Si ha sido así, seguro que has podido experimentar una sensación de Libertad íntima y profunda. Yo la he experimentado muchas veces y siento que la Libertad, junto con la salud, es uno de los dones más valiosos de los que un ser humano puede disfrutar. Cuando falta nos empequeñecemos, porque dejamos de ser auténticas y desarrollar una actitud de no merecimiento, sintiéndonos víctimas ante las circunstancias.

Yo siempre he tenido un sentido de Libertad muy pronunciado y me ha gustado ser la gestora de mi propia vida desde que era una adolescente. Quizá este aspecto independiente en mi es lo que ha propiciado que mi creatividad en relación al trabajo y a mi profesión, tuviera un protagonismo importante, porque siempre me ha gustado y he necesitado hacer las cosas a mi manera. 

Es algo que siempre me ha hecho sentir íntegra y responsable de mi misma.

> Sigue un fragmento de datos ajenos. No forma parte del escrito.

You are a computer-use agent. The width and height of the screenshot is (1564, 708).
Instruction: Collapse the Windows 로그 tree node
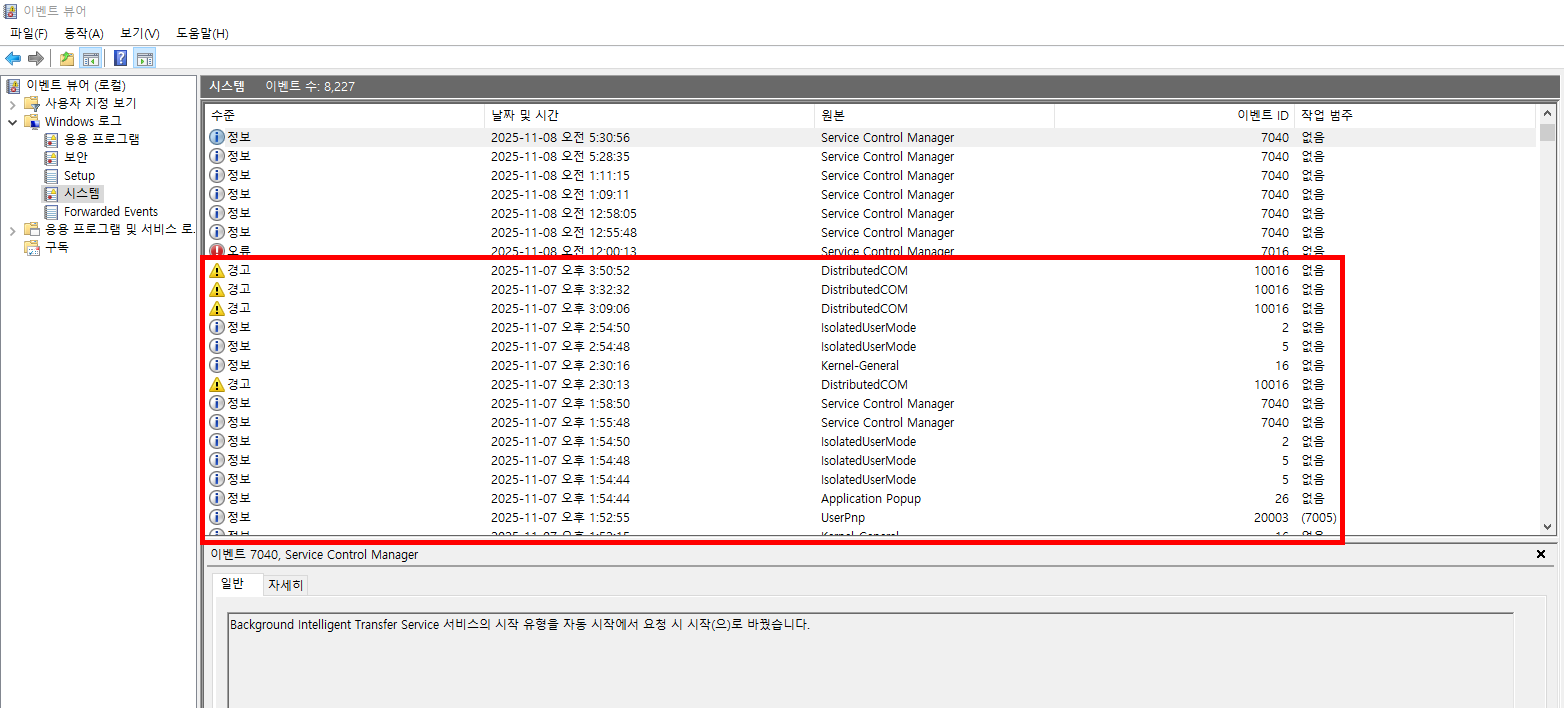pos(12,122)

Queridas, yo he aprendido a valorar mi libertad por encima de todo y si bien puedo negociar con personas o situaciones durante un tiempo, mi instinto siempre se mantiene intacto ante la posibilidad dehacer en cada momento lo que siento o soy llamada a realizar desde mi corazón.

Sin embargo, también he de confesarte que algunas veces, ante la presión de las circunstancias, he llegado a creer que mi Libertad dependía de lo que sucedía o no sucedía fuera de mi. La mayoría de nosotras hemos sido condicionadas a creer que nuestra felicidad y libertad depende de algo o alguien fuera de nosotras, pero la verdadera Libertad es totalmente INCONDICIONAL, porque es un estado del Alma. Cuando la alegría, la paz interior o la libertad dependen exclusivamente de algo externo a una misma, realmente SEGUIMOS ATRAPADAS.

Las tres maneras en que nos podemos sentir ”Condicionadas” son las siguientes:

#1 – DINERO:  “Cuando tenga X cantidad de dinero, seré libre de….”  Aquí el dinero te puede mantener prisionera, porque dejas que tus decisiones están basadas en él y te estresas al postergar tus sueños continuamente.

#2 CIRCUNSTANCIAS:  “Cuando X cambie, tendré la libertad para…”  Cambiar las circunstancias para sentirte libre, es solamente una solución temporal, porque de nuevo ante lo que no te gusta o no eres capaz de manejar, volverás a sentirte infeliz y atrapada.

#3 RELACIONES:  “Cuando X cambie de actitud y se comporte así, entonces seré libre” … Esta es la clásica dependencia de que los demás cambien para que podamos sentirnos de la manera que deseamos y además nos convencemos de que ese cambio es para su propio bien.

Por eso te propongo dejar de dar nuestro poder al dinero, las circunstancias o los demás, porque el dinero viene y va, y las circunstancias y las personas también.  Solo la Libertad que proviene de tu interior es la que puede orientarte, a pesar de todo y de todos.

 Y tú…. ¿En quién o qué has depositado tu Libertad?